━━ SUPPLIED TEXT
Well, the trade-deadline is fast approaching (this Wednesday at 4PM!) and the Boston Red Sox perch atop the AL East at 63-43 with a 1/2-game lead over the Rays of Tampa Bay. The position in the standings has set the Sox in a better position to be big players at the vaunted down-to-the-wire-dealings: where bad teams mortgage the present in favor of the future and good teams push to win, selling off the future to get better immediately.
Even though the Red Sox are set-up to big buyers at the deadline, but they also have the assets and flexibility to deal several quality pieces from the team.
Here are eight names to consider; four the Red Sox have and are wondering what to do with and four on the open market they may pursue.
What to do with what the Sox already have…
Jacoby Ellsbury (CF):
The debate about the future has already begun as part team-owner John Henry addressed the team’s outlook heading forward. “[Ellsbury’s agent] Scott [Boras] has a track record of taking his players to free agency so I’m not confident. It would be great if we could,” Henry said Wednesday. This roused a question in my mind, would the Sox possibly use Ellsbury as a large trade-chip to bring in cheaper, longer-lasting talent and promote the hyped Jackie Bradley Jr.? Or would they keep Ellsbury, hopefully ride him to a championship and then take a chance on how things play out this offseason?
━━━━
━━ LISTED ENTRIES
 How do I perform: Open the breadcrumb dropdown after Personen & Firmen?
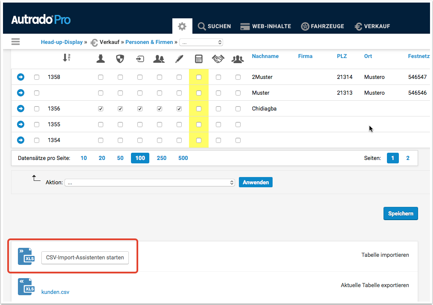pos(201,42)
━━━━
━━ LISTED ENTRIES
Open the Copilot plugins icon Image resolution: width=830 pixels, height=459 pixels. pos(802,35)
━━━━
**PROBLEM 1**
In the Red Sox trade-deadline piece, what record does Boston hold atop the AL East?
**PROBLEM 2**
Condense the paragraph of the Red Sox trade-deadline piece that begins "Well, the trade-deadline is fast approaching" into two short sentences, keeping its main facts.
**PROBLEM 3**
Carry the Red Sox trade-deadline piece forward from its final sentence, in the same voice.

**OUTPUT 1**
The Red Sox are 63-43.

**OUTPUT 2**
The trade deadline is Wednesday at 4 PM, and the Red Sox lead the AL East at 63-43, half a game ahead of Tampa Bay. That standing puts Boston in a good position to be a major player in deadline deals, where contenders trade future assets to improve immediately.

**OUTPUT 3**
The better move right now is to stand pat with Ellsbury. He’s hitting .304, playing stellar defense in Center, and leading the Majors with 37 swiped bags this season. He’s leading off and catalyzing a potent offense that leads the American League in nearly every statistical category. With the dollars that the Red Sox cleared by means of the Beckett/Crawford/Gonzalez trade, they still have a chance to retain the Navajo Knight. And as long as they have that chance, they should take it.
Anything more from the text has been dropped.